House color flap no drag on home sale
February 4th, 2007 - Category: Real EstateA house across the street from an unusually painted home in a small Ahwatukee Foothills neighborhood without a homeowners association has sold at nearly its asking price.
The deal, which closed in late December, seems to support the argument that funky house-paint jobs do not necessarily translate into diminished property values.
The 15-year-old Mountain Crest neighborhood near 44th Street and Chandler Boulevard, however, remains a legal battleground as a lawsuit wends its way through the court system.
The just-sold house at 4509 E. Mountain Sky is across the street from a home painted lime green with purple trim and nicknamed “the Easter egg” house by some neighbors. That home is among three unusually painted homes in the 109-home development that has been the center of a neighborhood feud marked by lawsuits and name-calling.
Rodney Rohrmann, the real estate agent with Realty Experts Inc. who listed the hosue in October, said clients who viewed the conventionally painted house didn’t mention “the Easter egg” house across the street.
“I never heard one word about it,” he said. “It’s a very subdued green.
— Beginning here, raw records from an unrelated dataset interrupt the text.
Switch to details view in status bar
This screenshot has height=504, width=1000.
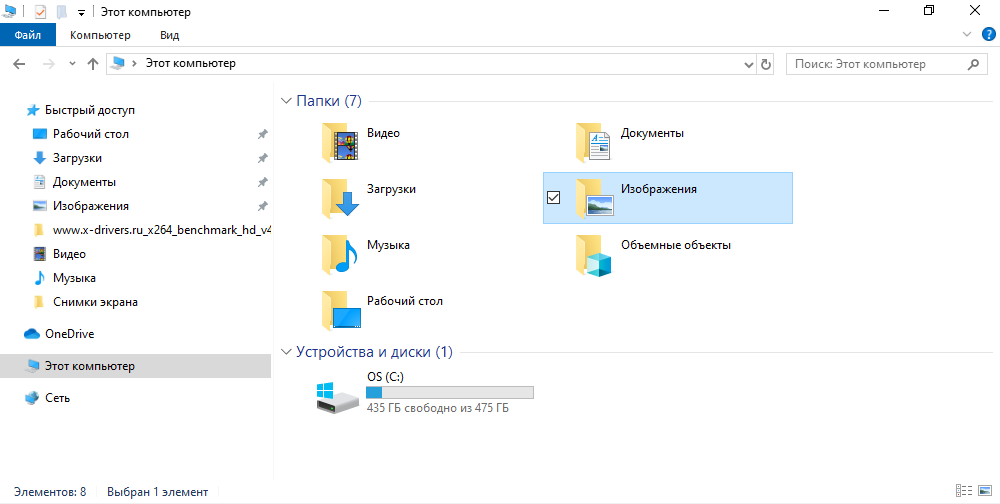point(962,491)
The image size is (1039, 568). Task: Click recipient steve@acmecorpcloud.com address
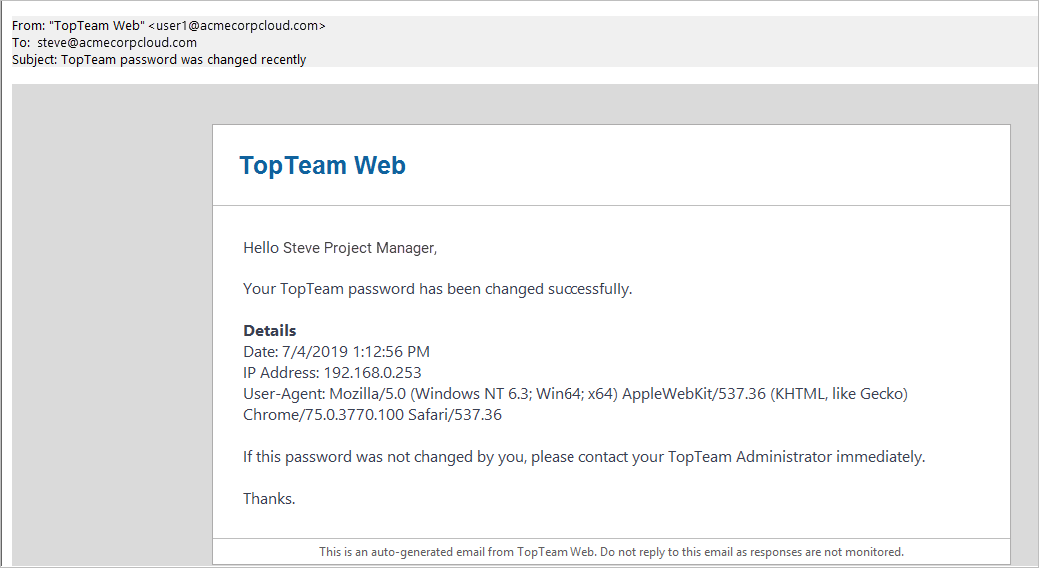(117, 42)
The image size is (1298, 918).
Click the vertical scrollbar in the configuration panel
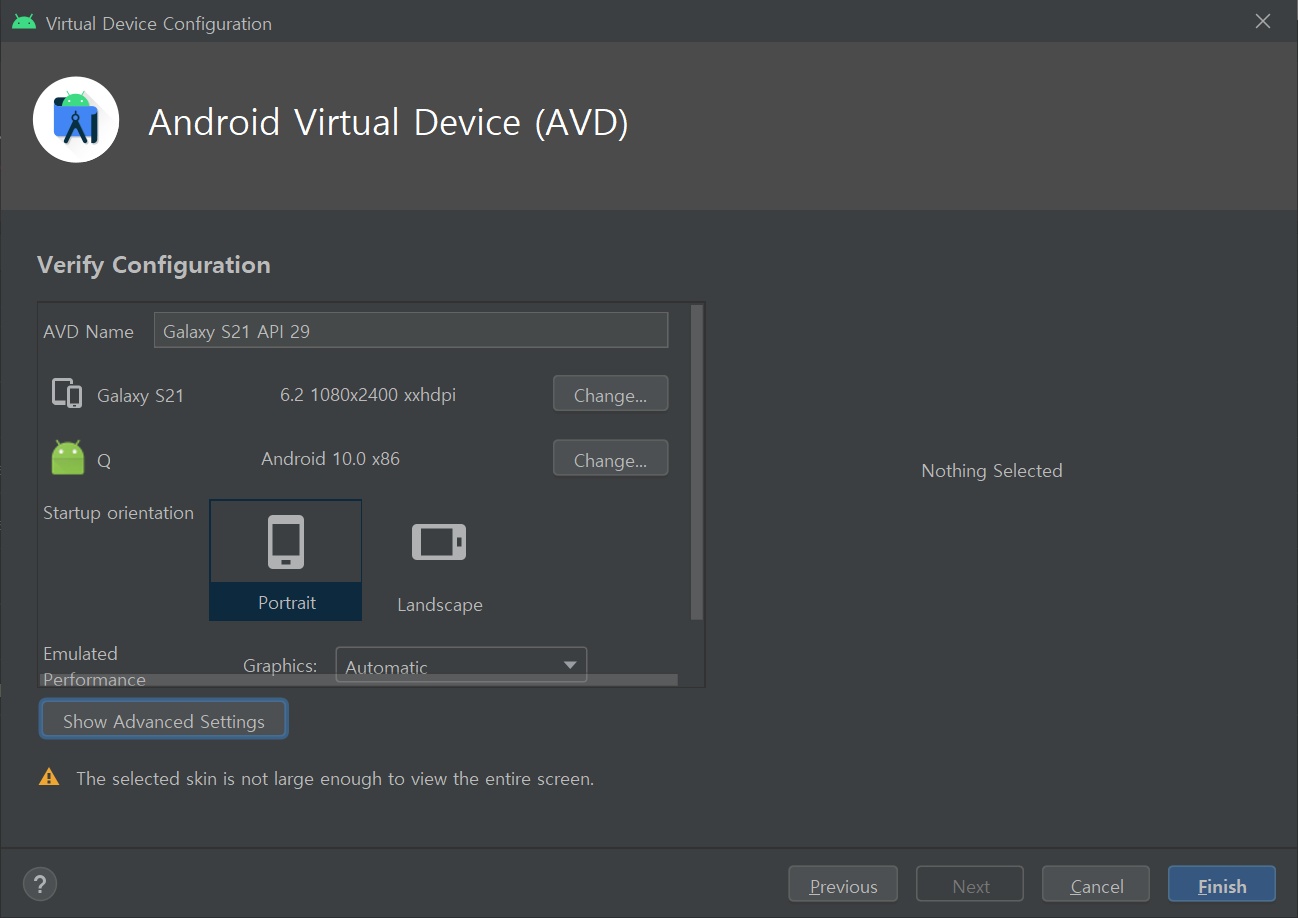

It doesn’t say ‘look at me,’ like the red one.”
Rohrmann was referring to a two-story house around the corner that its homeowners, Patty and Tom Scanlan, painted “Sedona red” more than two years ago in an effort to spruce up their faded paint job.
A year later, a group of neighbors tried to reprise the community’s defunct design review committee and urged the Scanlans to repaint their home a more neutral color that fits with neighborhood. They also filed a “notice of noncompliance” in March with the Maricopa County Recorder’s Office against the Scanlans and their property at 15035 S. 45th Place.
In September, the neighbors filed another document, a “release of notice of noncompliance” to be posted on the site. The second notice can be found by searching under Tom Scanlan’s name but not Patty’s, which was used to file the first notice.
Meanwhile, a lawsuit that the Scanlans filed in Maricopa County Superior Court in October against eight neighbors is pending.
Patty Scanlan said the neighbors filed a counterclaim, demanding that she repaint her house and that the design review committee be reprised as a legal entity with retroactive authority.
The neighbors could not be reached for comment.
Patty said she is not surprised to learn that the house on East Mountain Sky recently sold.
“I never did buy that I was impacting the sale of homes in the area with the color of my house,” she said.
The house sold after being on the market for 72 days.
“That’s somewhat quick,” said Rock Argabright, a real estate agent with Realty Executives in Ahwatukee Foothills.
The home sold for $310,000, about $5,000 below the asking price. The deal closed Dec. 20, a day before coverage of the neighborhood fight in The Arizona Republic dominated its Web site, www.azcentral.com, and generated the most comments from readers for that week.
Argabright said he doesn’t believe the controversy will affect the neighborhood’s resale market, at least in the short run.
“I don’t think it’s affecting them yet at this point,” he said. “It may hurt that pocket of homes over time.
“Most people are against HOAs to begin with, but once they get into them, they realize that they are valuable in protecting your home value.”
That has been the crux of the issue for many homeowners and observers alike. Some believe HOAs are needed so that homeowners will maintain their properties and keep in step with the approved color and architectural schemes; others oppose HOAs because they believe they lead to cookie-cutter developments and limit homeowners’ rights to alter their properties as they wish.
Rohrmann, who lives in the neighborhood, falls into the second camp.
“We moved here eight years ago because it wasn’t in an HOA,” he said. “I know I’m subject to living next to some guy who could paint his house blue, but I’d rather have that and the ability to tinker with cars on my property.”
Rohrmann also said that he believes the Mountain Sky home could have sold for its asking price of $349,000 but it had to compete with a similar house in the neighborhood that was priced too low.
Plus, the 1,742-square-foot, three-bedroom, two-bathroom Mountain Sky home had to overcome other problems, he said, including backing up to power lines and being on a main street through the development.
Rohrmann said a neighbor circulating a petition to form an HOA approached him after the house color controversy began. He declined, arguing that he opposes paying dues in a community without a common area to maintain and forming a rule-enforcing group.
“It’s going to pay for someone to sit around and send you a letter when you leave your garbage can out,” he said.